Mastering Spring Security: JWT + httpOnly Cookies

February 10, 20262 min read~226 words

The Problem with localStorage

Many tutorials store JWT tokens in localStorage or sessionStorage. This is a critical security mistake — any JavaScript on your page (including third-party scripts) can read these values, making you vulnerable to XSS attacks.

The httpOnly Cookie Solution

By storing the JWT in an httpOnly cookie, the browser automatically includes it in every request, but JavaScript can never read it. This is the gold standard for web authentication.

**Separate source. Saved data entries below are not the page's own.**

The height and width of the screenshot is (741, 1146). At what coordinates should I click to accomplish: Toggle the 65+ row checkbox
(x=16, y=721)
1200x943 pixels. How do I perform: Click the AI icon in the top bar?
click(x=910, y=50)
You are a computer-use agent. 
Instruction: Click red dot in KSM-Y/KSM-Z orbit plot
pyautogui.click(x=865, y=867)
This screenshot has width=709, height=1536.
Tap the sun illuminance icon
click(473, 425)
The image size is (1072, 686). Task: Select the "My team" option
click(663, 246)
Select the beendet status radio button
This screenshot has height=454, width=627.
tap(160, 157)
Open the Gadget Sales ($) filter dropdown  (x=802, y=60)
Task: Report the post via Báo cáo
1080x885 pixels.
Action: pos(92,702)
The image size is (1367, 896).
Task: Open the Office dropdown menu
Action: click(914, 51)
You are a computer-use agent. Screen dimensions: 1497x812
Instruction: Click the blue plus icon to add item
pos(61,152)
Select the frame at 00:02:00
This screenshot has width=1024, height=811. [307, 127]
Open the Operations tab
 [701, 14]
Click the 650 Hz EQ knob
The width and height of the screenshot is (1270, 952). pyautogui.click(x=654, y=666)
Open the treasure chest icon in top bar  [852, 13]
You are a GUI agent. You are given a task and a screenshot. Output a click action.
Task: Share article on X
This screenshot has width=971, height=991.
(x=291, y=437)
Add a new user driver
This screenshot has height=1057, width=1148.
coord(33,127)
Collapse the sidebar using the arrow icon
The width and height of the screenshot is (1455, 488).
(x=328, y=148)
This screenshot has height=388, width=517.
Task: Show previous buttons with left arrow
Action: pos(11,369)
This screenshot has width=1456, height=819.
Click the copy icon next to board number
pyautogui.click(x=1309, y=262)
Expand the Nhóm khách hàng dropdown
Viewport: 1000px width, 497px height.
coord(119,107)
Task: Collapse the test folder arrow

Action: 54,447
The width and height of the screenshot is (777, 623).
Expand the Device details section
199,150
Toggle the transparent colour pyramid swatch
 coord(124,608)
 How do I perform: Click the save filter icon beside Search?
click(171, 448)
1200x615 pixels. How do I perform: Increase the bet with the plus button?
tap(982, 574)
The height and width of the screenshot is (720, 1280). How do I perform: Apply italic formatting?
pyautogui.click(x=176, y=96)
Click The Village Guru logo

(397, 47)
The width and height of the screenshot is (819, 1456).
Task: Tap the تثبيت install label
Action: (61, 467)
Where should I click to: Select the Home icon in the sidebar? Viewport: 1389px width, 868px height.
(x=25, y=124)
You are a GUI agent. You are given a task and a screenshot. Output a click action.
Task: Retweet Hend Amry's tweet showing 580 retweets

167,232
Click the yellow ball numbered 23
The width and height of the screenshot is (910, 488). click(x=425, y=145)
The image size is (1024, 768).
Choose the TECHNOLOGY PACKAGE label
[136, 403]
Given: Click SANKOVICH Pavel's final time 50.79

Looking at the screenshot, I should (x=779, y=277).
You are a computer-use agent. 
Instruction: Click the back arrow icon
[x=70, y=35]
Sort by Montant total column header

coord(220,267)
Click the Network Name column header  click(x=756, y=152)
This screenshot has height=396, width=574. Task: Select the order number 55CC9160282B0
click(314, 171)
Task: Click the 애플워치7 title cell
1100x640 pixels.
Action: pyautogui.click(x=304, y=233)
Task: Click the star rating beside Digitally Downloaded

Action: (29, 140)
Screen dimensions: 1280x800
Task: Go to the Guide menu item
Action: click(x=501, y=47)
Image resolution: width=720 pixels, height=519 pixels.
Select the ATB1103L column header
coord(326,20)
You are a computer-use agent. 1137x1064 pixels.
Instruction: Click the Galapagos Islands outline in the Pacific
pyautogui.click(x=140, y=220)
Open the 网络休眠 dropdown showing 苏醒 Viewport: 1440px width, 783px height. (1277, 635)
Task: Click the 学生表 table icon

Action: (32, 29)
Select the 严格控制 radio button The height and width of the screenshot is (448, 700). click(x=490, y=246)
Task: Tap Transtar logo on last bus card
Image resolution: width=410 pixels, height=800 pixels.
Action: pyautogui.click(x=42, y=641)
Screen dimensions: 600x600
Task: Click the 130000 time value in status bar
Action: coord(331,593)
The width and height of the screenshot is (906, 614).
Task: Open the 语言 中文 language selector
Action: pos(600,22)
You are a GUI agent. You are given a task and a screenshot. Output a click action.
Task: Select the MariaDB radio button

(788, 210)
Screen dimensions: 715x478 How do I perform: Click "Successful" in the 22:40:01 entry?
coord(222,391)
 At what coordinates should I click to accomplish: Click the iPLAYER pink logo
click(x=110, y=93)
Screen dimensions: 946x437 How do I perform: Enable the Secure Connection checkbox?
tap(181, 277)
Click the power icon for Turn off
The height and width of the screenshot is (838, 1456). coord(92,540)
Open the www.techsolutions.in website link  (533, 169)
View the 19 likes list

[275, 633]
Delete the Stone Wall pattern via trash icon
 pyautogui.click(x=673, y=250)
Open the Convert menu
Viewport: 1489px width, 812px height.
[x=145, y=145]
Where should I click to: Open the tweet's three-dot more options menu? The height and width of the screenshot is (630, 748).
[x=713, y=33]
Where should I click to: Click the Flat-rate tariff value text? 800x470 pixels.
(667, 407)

Implementing the JWT Provider

@Component
public class JwtTokenProvider {
    
    @Value("${jwt.secret}")
    private String jwtSecret;
    
    public String generateToken(Authentication authentication) {
        return Jwts.builder()
            .subject(authentication.getName())
            .issuedAt(new Date())
            .expiration(new Date(System.currentTimeMillis() + 7 * 24 * 60 * 60 * 1000L))
            .signWith(getSigningKey())
            .compact();
    }
    
    private SecretKey getSigningKey() {
        byte[] keyBytes = Decoders.BASE64.decode(jwtSecret);
        return Keys.hmacShaKeyFor(keyBytes);
    }
}

The Authentication Filter

The filter extracts the JWT from the cookie and sets the security context:

@Component
public class JwtAuthFilter extends OncePerRequestFilter {
    
    @Override
    protected void doFilterInternal(HttpServletRequest request,
            HttpServletResponse response, FilterChain chain) {
        
        String token = Arrays.stream(request.getCookies())
            .filter(c -> "jwt".equals(c.getName()))
            .map(Cookie::getValue)
            .findFirst()
            .orElse(null);
            
        if (token != null && jwtTokenProvider.validateToken(token)) {
            String username = jwtTokenProvider.getUsername(token);
            UserDetails userDetails = userDetailsService.loadUserByUsername(username);
            UsernamePasswordAuthenticationToken auth = 
                new UsernamePasswordAuthenticationToken(userDetails, null, userDetails.getAuthorities());
            SecurityContextHolder.getContext().setAuthentication(auth);
        }
        chain.doFilter(request, response);
    }
}

Conclusion

Using httpOnly cookies with JWT is more secure than localStorage and doesn't sacrifice developer experience. Combined with proper CSRF protection and HTTPS in production, this pattern is battle-tested and production-ready.